Rosenthal does not address this, preferring to adopt the patronizing tone of some physicians who view patients as too muddled, depressed, or fuzzy-thinking to be able to make good decisions.

What do the Advocacy Books REALLY Say??

Rosenthal mischaracterizes a number of patient advocacy books, charging that they "assert that the TSH test is 'inappropriate' for detecting hypothyroidism" and that they presents levothyroxine sodium (i.e., Synthroid) as a "harmful therapy," that "desiccated thyroid hormone confers greater benefit," and that "triiodothyronine [T3] is appropriate therapy for the long-term management of hypothyroidism, and that "the TSH test is inappropriate for detecting thyroid function."

Unfortunately, Rosenthal's accusations are not based on fact, and are exaggerations and generalizations rather than an accurate reflections of the contents of these books.
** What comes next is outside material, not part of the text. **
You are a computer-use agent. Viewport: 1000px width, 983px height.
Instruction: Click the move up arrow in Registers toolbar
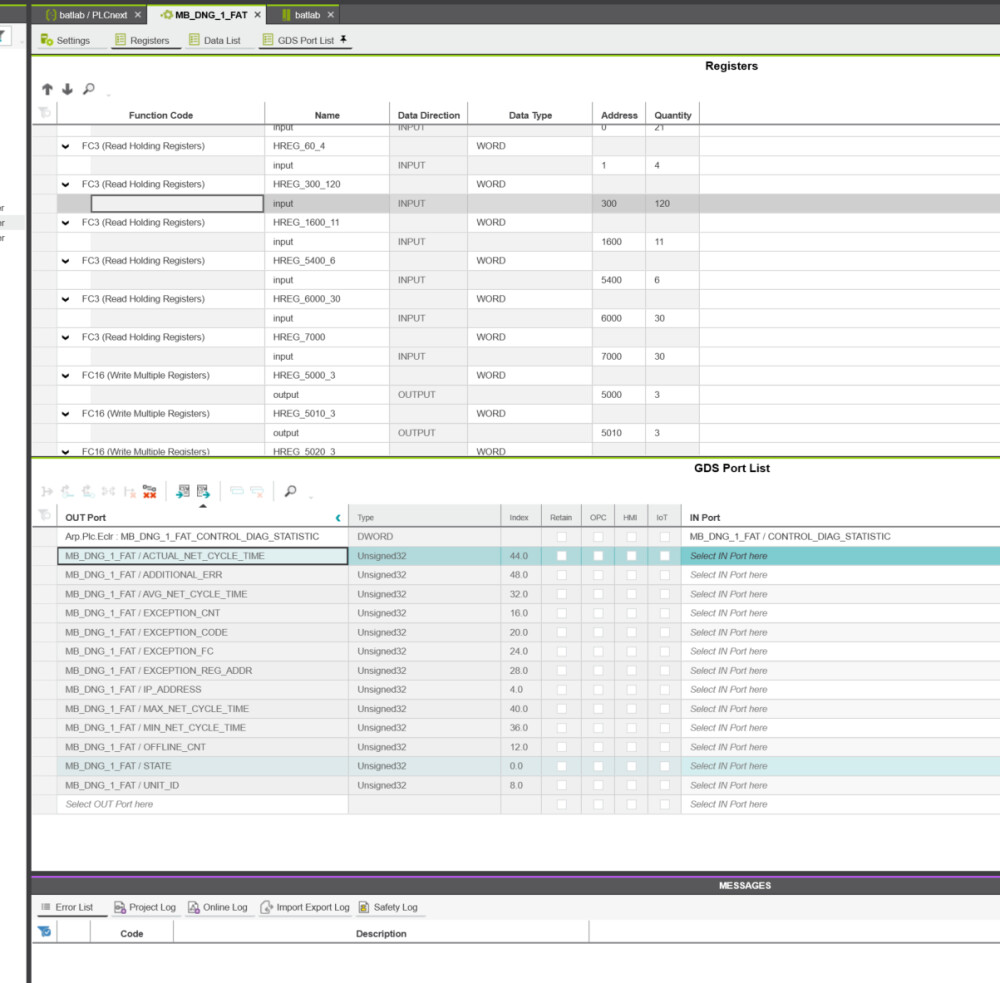coord(47,90)
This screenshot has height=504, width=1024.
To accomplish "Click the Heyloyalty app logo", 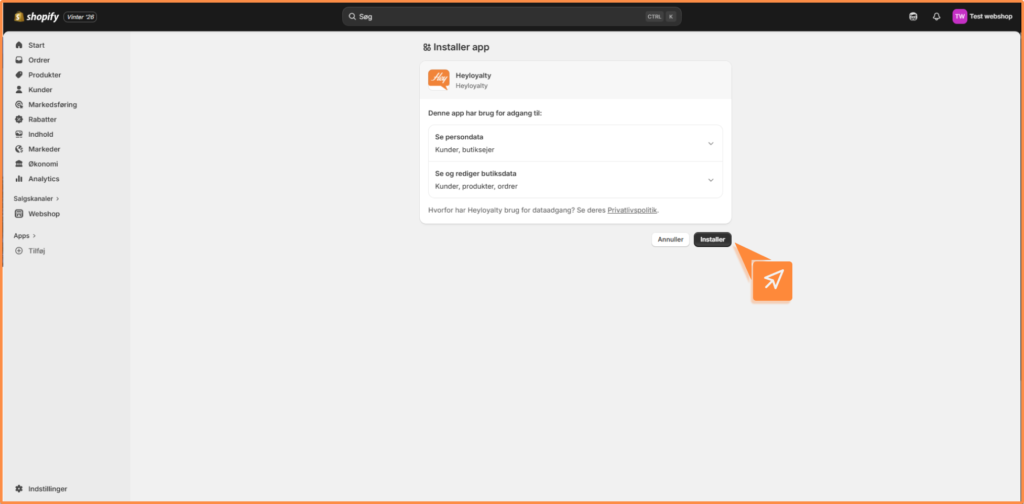I will click(x=438, y=80).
And, by misstating the actual contents of some of the books, and failing to include her own non-medical books on thyroid disease, Rosenthal appears to have as her goal to discredit the works of other patient advocates, including my book Living Well With Hypothyroidism, Elaine Moore's Graves' Disease: A Practical Guide , the National Graves' Disease Foundation's Graves' Disease: In Our Own Words , and several others.

It's particularly curious that she attacks Moore's Graves' Disease: A Practical Guide. After the success of Moore's book, Rosenthal herself went on personally commissioning Moore to write a book that Rosenthal subsequently published as part of her commercial/for-profit publishing company, Sarahealth. The book is called Thyroid Eye Disease: Understanding Graves Ophthalmopathy . (Read Elaine Moore's September 5, 2006 rebuttal letter responding to Sara Rosenthal's article now.)
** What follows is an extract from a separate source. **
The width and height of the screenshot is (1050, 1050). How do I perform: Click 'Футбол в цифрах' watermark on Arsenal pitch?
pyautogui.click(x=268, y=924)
[A Telling Error: Footnote #15 in Rosenthal's article is one example of the general carelessness of this article, and her unfamiliarity with the sources she is criticizing. The footnote states that Elaine Moore's website is at http://www.elainemoore.com, and states that the site was "accessed December 19, 2005" -- yet for several years, this site has been the home page of a children's book writer also named Elaine Moore, and is currently not "unavailable." (The site appears to have been taken offline in Spring of 2005. The Internet Way Back Machine shows what the site last looked like.) The Elaine Moore to which Rosenthal refers -- and whose work Rosenthal herself has published -- has a web site located at http://www.elaine-moore.com.]

In the case of my own advocacy efforts, a careful reading of my book makes it clear that my perspective is straightforward: patients deserve to know all of their options when it comes to treatment for both hyperthyroidism and hypothyroidism.

Many patients who receive RAI treatment are never even told of the option to go on antithyroid drugs, or the fact that some patients who go on antithyroid drugs have the possibility of complete remission without lifelong hypothyroidism. I feel that this failure to disclose key information is highly unethical, and an issue I am attempting to address in my writing and advocacy.

And when it comes to thyroid hormone replacement, I do not favor synthetic over natural thyroid, nor do I suggest that levothyroxine is harmful, or that desiccated thyroid is better.